MONDO FISHION
› Por Victoria Lescano
El lunes por la noche, en el primer piso de la colección Amalia Lacroze de Fortabat, contiguas a los cuadros de Romulo Macció, De la Vega y García Uriburu, algunas de las obras que componen la pinacoteca en su apartado arte argentino, una docena de expertas vestidas cual azafatas de una tienda libre de impuestos o el mostrador de alguna casa de cosmética de lujo presentaron el desembarco de la firma japonesa Shiseido.
Lucían traje de pantalón y chaqueta negros, un foulard rojo con estampa, una camelia flotando en un cuenco de agua y la imprescindible “cartera brochera” (dícese en la jerga cosmética al sobre de cuero negro con pliegues dignos de un origami, donde se acarrean brochas pinceles y demás artilugios para la aplicación de una galería de cosméticos sibaritas).

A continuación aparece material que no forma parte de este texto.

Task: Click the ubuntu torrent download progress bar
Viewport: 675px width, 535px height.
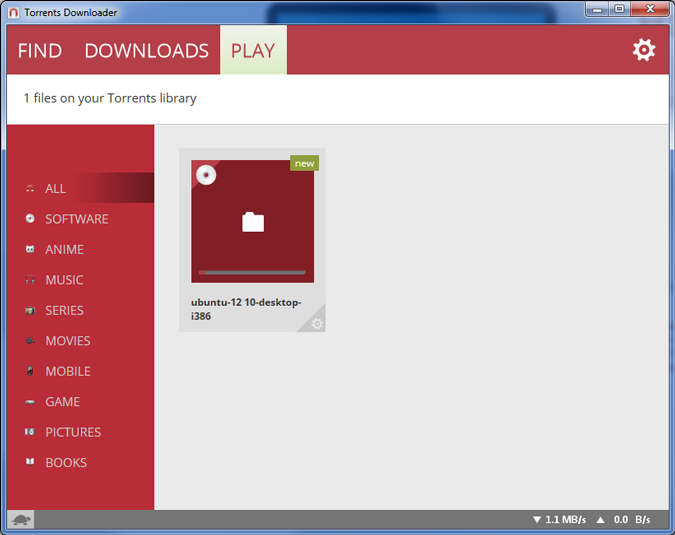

A su alrededor, una crema que simula un trago de agua fresca en la piel, reductores, maquilladores de arrugas cobijados bajo las denominaciones Future Solution LX, BioPerformance, Benefiance, The Skincare, White Lucent, Pureness, maquillajes y el perfume Zen. Quienes en un happening de cosmética pop predicaban y untaban las manos y los contornos de ojos –y hasta tomaban fotografías microscópicas de la piel de algunas asistentes– en su acting representaban el anuncio de la firma japonesa en quince tiendas de cosmética de Buenos Aires. Pero en el inicio del recorrido y antes del paneo por los últimos gritos de la cosmética contemporánea se pudo apreciar un simulacro de pequeño museo con la iconografía, los clásicos y piezas iconoclastas de la cosmética ideada en los inicios de Shiseido: en el edificio con bóvedas de vidrio y metal construido por Rafael Viñoly, las paredes rojas dispuestas cual biombos documentaban y proyectaban tanto imágenes de las campañas de Serge Lutens como tomas de una fuente de sodas fechada a comienzos de los años ’20.
En 1872 Arinobu Fukuhara fundó una pequeña farmacia de medicina oriental. El fue además jefe de Farmacia en la Armada Imperial japonesa y el creador de la primera pasta de dientes japonesa. También ideó polvos de arroz con colores naturales similares a los usados en Occidente, y parece haber tenido la astucia de alimentarse de modismos de los occidentales (aunque las campañas gráficas de las firmas se jactan de difundir el estilo de las mujeres japonesas). El flirt con Occidente se enfatizó cuando, circa 1906, Shinzo Fukuhara, el científico y dictador de nuevos estilos en la historia de la firma, se marchó a estudiar medicina a la Universidad de Columbia.
Junto con las proyecciones de las campañas de Lutens –de imágenes de mujeres japonesas bronceadas a la figura de una mujer abrazando el sol naciente–, en los exhibidores de vidrio que desembarcaron en Puerto Madero, se pudieron apreciar el potiche de cerámica y contenedor de la pasta de dientes, otra en tonos marrón consagrada a una crema facial bautizada cold cream. Cautivó el primer prototipo de pintalabios en color carmín y con forma de munición, que en plena escasez recibían cual obsequio las mujeres que trabajaban en fábricas durante la guerra, junto al packaging de polvo de arroz. Ambos son considerados los fetiches en el imaginario de las geishas y las adoratrices del kabuki. Del lado de los clásicos, una botella roja original de 1897, provista de moño al tono y ornamentada con rosas rococó y cierto barroquismo: tal fue el primer frasco para Eudermine, una célebre loción para la piel que en 1997 el artista Serge Lutens volvió a diseñar con un packaging que emula alguna antigua pieza de un museo oriental y predica formas netas y sí “minimalistas” –una palabra que ya es anticuada–. Vale destacar que amparado por Shiseido, el multifacético Lutens experimentó con aromas y ahora tiene su propia línea de perfumes con frascos rara avis y en su interior, almizcles, flores exóticas y perfumes de algún harén.